TOOELE COUNTY, Utah -- Tooele leads the country when it comes to turning the stuff we flush into the finest of fertilizers; their new solar-powered biosolids processing plant is now up and running.
Water Reclamation Superintendent Dan Olsen said the facility uses cutting-edge technology.
“This was an innovative plant in its beginning, and the city has continued that innovation by bringing in new technologies,” he said. “It's an all-natural process we use microorganisms or bugs that are found naturally. Those bugs, those microorganisms, eats the material in the waste water and then they reproduce, and so the biosolids become the dead bugs in the end.”
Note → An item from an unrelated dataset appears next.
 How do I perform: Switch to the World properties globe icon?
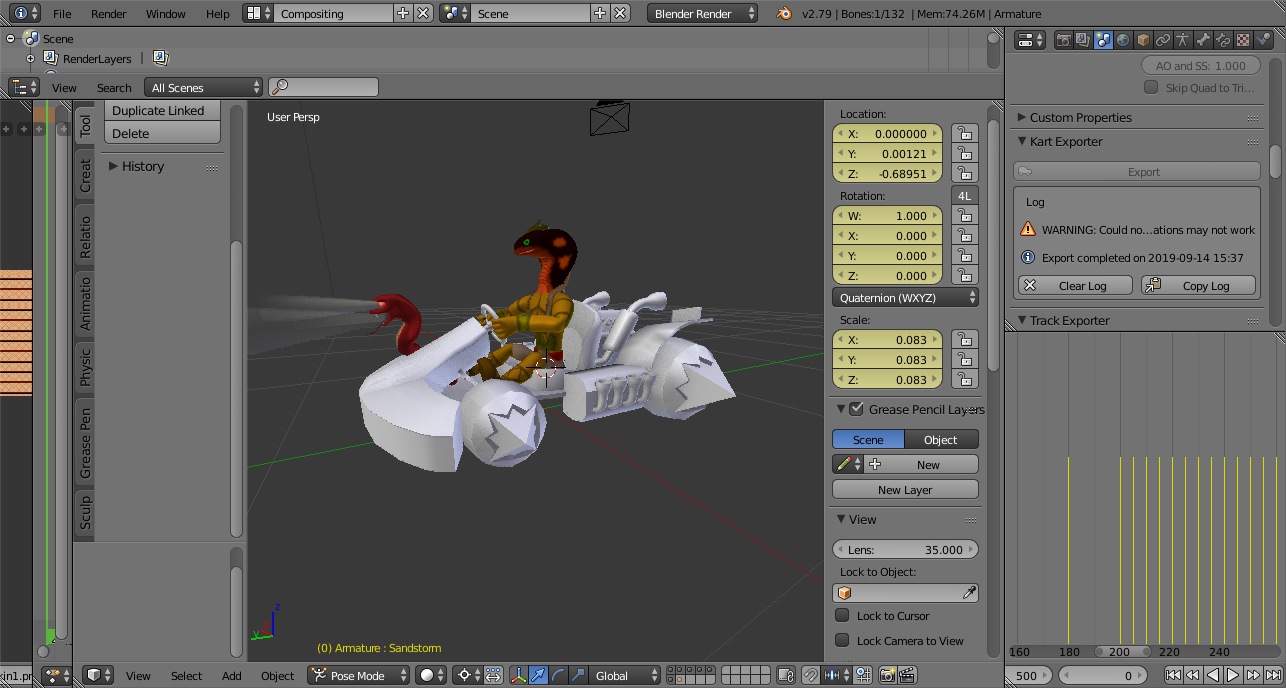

The plant’s program is the first of its kind in the country, as the way the material is moved is unique. The biosolids turner moves the solids down the line and purifies it as it goes until it becomes a fertilizer at the end of the line, which can be used for landscaping.
The city of Tooele gets more than 2 million gallons of waste water each day, and out of all of that material only about 1 cubic yard, or 173 gallons, can’t be reused. Olsen said everything else is utilized.
“So many of those so-called green technologies, a lot of them don't work,” he said. “This is one that does work. This is one that saves money. And it produces a product that can be reused.”
City officials said they save about $50,000 each year in hauling labor and chemical costs by using the advanced processes at the plant.
“Any time we can bring in good equipment that does the job better and saves money we are going to do that,” Olsen said.